Monday, October 29, 2012

Eonline: The Secret History, Part 1— Stephenie Meyer Has a Dream


eonline Stephenie Meyer never dreamed she'd write a best-selling novel that would launch a $2.5 billion-grossing film franchise, and produce one of Hollywood's greatest on- and off-screen love stories.
She just dreamed. 
And now, as tales of Edward, Bella and Jacob come to a close in the upcoming release of Breaking Dawn Part 2, we look back at the amazing true history of The Twilight Saga, from its inception to its rise as a global pop culture phenomenon. 
Awakening
A happily married, stay-at-home mother to three sons, Meyer was living a version of the American dream. But like many mothers, she was frustrated by the weight she'd gained during her pregnancies, and like many people, she was unsettled by the march of time. "My 30th birthday was coming up, and I was so not ready to face being 30," Meyer said in the Phoenix New Times. "I didn't feel I had much going for me."
On the night of June 1, 2003, consumed with plans for potty training, swim lessons, and, for herself, a new diet, Meyer went to bed. The next morning, she awoke to Twilight.
"It was this really crazy wonderful dream about a vampire and a human girl," she recalled in an interview for her publisher. The girl was ordinary; the vampire was beautiful; their relationship was in peril.

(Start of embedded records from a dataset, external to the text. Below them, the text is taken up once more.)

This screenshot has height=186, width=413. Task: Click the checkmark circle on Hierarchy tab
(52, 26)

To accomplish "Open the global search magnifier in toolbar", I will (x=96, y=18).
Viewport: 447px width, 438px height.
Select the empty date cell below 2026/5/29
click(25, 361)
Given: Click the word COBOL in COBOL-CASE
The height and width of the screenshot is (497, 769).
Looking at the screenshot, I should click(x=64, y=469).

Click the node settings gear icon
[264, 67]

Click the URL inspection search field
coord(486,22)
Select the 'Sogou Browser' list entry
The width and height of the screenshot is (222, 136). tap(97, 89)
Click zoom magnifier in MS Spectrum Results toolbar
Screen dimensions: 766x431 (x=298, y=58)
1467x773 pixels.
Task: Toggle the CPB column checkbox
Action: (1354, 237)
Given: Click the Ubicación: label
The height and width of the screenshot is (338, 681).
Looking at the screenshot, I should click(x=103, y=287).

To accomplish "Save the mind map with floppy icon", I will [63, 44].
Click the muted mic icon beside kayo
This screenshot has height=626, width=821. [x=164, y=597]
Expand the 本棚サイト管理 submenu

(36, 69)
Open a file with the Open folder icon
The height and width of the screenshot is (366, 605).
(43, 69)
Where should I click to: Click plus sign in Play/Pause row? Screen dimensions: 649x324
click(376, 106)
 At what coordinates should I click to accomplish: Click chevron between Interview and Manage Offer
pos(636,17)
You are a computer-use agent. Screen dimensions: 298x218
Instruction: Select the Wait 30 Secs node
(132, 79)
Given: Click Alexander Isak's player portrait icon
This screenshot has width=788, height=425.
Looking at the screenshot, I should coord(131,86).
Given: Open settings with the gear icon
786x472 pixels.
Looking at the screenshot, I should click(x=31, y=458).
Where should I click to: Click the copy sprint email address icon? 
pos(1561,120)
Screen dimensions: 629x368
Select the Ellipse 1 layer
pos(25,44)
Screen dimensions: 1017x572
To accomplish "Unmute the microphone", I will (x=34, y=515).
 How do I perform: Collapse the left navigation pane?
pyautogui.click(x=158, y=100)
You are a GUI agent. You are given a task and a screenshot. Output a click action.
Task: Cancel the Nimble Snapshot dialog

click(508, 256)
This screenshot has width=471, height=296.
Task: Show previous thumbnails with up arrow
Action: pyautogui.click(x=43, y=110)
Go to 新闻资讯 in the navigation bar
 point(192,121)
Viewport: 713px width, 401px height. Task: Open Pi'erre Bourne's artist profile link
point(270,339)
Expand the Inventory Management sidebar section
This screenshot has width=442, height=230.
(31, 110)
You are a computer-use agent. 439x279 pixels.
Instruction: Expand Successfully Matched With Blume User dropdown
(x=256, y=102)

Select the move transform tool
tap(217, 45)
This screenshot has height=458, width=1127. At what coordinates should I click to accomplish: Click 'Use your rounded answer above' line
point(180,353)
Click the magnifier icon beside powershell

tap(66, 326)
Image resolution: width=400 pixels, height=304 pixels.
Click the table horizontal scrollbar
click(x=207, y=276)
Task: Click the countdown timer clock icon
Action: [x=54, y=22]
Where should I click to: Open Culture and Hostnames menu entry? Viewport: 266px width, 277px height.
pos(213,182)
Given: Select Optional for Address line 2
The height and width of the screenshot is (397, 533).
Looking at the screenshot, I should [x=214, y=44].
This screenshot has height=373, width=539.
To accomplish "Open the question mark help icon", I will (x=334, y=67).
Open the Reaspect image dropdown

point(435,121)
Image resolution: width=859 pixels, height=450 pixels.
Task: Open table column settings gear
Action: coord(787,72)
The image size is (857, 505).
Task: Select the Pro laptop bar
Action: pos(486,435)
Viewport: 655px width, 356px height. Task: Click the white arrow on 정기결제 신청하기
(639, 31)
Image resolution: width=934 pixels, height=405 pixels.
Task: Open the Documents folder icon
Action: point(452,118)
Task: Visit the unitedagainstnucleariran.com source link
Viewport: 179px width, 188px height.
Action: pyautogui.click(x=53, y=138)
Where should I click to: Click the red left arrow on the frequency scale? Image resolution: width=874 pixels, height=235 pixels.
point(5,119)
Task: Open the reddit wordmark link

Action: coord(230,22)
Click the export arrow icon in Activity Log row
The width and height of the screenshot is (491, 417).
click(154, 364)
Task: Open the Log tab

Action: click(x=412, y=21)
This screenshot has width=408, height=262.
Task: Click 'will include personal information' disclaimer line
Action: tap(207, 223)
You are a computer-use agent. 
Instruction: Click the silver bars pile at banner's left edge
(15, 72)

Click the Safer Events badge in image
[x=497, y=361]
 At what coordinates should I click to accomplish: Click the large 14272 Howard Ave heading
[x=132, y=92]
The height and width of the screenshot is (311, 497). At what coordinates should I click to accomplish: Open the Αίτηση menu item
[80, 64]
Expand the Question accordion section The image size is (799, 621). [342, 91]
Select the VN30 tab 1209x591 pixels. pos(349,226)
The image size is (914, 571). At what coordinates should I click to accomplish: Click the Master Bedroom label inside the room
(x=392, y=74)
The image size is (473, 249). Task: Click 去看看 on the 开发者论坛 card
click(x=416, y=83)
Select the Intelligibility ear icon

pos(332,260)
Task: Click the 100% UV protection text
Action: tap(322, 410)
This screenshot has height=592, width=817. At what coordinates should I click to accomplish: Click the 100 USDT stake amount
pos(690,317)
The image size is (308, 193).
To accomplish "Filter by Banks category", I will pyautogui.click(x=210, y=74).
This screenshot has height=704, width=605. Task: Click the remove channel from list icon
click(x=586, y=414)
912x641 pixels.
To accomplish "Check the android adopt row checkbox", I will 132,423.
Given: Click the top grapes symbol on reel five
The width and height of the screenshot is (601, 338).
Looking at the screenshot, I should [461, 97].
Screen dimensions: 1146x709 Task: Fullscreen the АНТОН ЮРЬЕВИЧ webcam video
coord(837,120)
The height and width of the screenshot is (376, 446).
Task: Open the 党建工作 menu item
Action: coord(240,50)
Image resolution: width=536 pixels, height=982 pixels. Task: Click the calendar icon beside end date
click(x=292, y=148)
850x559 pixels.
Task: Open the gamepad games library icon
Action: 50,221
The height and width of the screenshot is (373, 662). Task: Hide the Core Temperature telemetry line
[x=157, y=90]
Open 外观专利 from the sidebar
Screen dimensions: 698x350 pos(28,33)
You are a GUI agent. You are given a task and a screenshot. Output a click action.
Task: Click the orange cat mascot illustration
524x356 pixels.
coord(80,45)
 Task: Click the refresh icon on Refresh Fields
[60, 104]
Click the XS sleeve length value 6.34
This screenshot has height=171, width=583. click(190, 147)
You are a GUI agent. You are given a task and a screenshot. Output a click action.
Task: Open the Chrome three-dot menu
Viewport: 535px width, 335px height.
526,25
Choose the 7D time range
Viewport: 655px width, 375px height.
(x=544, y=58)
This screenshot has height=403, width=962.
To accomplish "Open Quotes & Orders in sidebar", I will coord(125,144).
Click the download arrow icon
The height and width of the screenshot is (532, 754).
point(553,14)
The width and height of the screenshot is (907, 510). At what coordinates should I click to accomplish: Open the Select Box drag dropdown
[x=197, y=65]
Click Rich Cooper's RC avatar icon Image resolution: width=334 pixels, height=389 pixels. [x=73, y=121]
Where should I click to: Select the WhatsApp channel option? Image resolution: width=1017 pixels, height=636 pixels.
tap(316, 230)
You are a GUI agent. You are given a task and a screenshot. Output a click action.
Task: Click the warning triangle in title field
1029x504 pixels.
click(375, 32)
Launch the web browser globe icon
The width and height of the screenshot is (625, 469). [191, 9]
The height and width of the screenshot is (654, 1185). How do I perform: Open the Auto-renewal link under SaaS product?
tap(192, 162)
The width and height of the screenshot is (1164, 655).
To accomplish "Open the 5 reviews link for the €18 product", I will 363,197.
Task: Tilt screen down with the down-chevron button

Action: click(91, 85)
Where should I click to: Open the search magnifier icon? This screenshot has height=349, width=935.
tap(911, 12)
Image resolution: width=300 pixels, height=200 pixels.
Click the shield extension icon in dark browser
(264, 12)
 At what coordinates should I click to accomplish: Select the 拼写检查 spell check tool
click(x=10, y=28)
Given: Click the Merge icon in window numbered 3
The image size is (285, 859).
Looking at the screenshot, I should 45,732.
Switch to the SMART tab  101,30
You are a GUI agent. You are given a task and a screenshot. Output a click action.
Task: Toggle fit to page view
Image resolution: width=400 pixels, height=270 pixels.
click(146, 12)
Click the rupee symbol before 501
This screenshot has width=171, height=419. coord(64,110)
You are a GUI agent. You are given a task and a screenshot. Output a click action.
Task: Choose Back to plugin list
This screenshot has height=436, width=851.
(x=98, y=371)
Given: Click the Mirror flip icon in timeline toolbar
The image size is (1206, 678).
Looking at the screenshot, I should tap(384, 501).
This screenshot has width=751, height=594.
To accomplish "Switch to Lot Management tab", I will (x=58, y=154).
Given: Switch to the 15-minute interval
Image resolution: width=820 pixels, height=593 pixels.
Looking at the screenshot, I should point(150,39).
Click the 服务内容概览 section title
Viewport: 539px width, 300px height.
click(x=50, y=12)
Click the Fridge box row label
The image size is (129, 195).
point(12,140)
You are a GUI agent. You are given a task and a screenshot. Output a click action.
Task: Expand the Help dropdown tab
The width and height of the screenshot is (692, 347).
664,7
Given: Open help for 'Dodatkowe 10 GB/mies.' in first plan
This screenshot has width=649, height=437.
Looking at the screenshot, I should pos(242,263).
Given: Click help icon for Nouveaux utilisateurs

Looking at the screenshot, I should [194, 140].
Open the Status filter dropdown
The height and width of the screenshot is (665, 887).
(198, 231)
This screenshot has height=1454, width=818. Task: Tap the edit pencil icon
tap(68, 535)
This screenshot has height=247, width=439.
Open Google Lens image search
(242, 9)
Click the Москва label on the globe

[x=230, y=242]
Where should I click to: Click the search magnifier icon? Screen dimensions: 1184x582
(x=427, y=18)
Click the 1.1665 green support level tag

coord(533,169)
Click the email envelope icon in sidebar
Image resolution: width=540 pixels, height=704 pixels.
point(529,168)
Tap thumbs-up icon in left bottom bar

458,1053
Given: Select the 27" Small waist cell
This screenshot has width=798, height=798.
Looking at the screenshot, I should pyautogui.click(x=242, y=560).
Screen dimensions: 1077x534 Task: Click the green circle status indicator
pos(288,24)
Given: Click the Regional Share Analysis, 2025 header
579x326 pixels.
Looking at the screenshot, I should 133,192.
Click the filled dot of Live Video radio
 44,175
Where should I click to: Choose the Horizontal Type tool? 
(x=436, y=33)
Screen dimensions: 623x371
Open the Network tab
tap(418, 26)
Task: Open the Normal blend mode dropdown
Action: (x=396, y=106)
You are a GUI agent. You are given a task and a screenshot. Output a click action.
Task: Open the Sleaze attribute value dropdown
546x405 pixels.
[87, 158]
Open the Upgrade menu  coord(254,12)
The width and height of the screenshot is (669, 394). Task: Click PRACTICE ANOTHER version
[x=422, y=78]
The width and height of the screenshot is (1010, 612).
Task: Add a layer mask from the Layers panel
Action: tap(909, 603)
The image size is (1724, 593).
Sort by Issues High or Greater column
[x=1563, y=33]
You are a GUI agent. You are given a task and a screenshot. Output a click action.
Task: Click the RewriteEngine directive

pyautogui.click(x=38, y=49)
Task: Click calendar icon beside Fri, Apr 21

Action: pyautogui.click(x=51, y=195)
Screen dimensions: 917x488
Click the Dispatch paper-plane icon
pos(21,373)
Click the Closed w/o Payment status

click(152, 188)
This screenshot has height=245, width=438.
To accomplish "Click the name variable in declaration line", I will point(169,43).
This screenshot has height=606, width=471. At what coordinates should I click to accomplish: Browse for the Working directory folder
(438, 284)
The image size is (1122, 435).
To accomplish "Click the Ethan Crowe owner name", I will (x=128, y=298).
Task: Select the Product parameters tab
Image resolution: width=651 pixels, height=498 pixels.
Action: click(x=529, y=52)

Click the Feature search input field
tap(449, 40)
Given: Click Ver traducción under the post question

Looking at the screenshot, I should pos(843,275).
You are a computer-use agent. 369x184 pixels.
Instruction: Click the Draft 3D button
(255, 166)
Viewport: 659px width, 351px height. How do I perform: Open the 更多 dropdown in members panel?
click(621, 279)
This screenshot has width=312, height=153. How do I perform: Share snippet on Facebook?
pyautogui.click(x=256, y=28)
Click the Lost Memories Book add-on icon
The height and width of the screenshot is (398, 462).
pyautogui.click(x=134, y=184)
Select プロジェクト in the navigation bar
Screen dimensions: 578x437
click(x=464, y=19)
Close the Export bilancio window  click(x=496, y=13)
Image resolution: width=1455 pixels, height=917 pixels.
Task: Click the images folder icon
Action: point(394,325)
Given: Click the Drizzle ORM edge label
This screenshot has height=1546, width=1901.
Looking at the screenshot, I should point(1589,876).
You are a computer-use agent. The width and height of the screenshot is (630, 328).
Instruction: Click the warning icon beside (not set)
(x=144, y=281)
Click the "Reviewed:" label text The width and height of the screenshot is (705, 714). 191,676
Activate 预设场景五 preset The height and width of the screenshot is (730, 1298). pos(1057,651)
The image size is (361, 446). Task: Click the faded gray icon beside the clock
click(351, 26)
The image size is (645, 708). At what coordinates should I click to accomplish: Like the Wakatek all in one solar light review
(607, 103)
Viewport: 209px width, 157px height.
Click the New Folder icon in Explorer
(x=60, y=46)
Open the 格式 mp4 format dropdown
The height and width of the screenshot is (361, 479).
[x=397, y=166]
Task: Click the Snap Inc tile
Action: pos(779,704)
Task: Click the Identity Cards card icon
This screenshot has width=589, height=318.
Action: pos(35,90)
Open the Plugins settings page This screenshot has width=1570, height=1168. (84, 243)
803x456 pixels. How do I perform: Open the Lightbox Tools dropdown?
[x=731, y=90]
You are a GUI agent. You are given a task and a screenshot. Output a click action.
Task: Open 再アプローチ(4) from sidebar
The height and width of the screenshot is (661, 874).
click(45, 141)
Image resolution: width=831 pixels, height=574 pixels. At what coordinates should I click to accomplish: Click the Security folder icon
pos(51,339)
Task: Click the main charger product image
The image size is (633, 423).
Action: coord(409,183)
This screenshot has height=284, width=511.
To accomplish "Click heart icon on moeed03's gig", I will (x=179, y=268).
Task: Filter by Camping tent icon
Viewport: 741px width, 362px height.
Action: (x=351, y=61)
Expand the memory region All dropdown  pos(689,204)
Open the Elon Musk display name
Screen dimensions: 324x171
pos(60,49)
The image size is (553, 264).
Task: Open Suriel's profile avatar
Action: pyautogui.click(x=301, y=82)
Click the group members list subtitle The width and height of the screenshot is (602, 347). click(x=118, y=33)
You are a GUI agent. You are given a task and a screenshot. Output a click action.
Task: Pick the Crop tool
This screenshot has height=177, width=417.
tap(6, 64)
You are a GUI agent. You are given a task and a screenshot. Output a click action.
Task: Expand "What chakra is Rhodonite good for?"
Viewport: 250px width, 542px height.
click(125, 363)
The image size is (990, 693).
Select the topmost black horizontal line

Like a reader caught up in a good book, Meyer was hooked. She began to write.
Twilight BookLittle, Brown
Reinventing
Meyer worked with a passion, but without a plan. Her dream was her only blueprint. "I knew from the dream I needed someplace rainy. So I went on Google," Meyer said in the Seattle Post-Intelligencer. Her search, for the rainiest place in the United States, led her to Forks, a small town in Washington state.
There, in the Forks of Meyer's mind (she'd never been to the actual city), the two dream lovers came to life: the girl would be a pale-complected, Jane Austen-loving transplant from Arizona (where Meyer herself grew up, and where she resettled after college) who felt out of sorts—her name, Isabella Swan, or Bella, for short; the vampire would be a breathtaking vision, an eternal 17-year-old—his name, Edward Cullen.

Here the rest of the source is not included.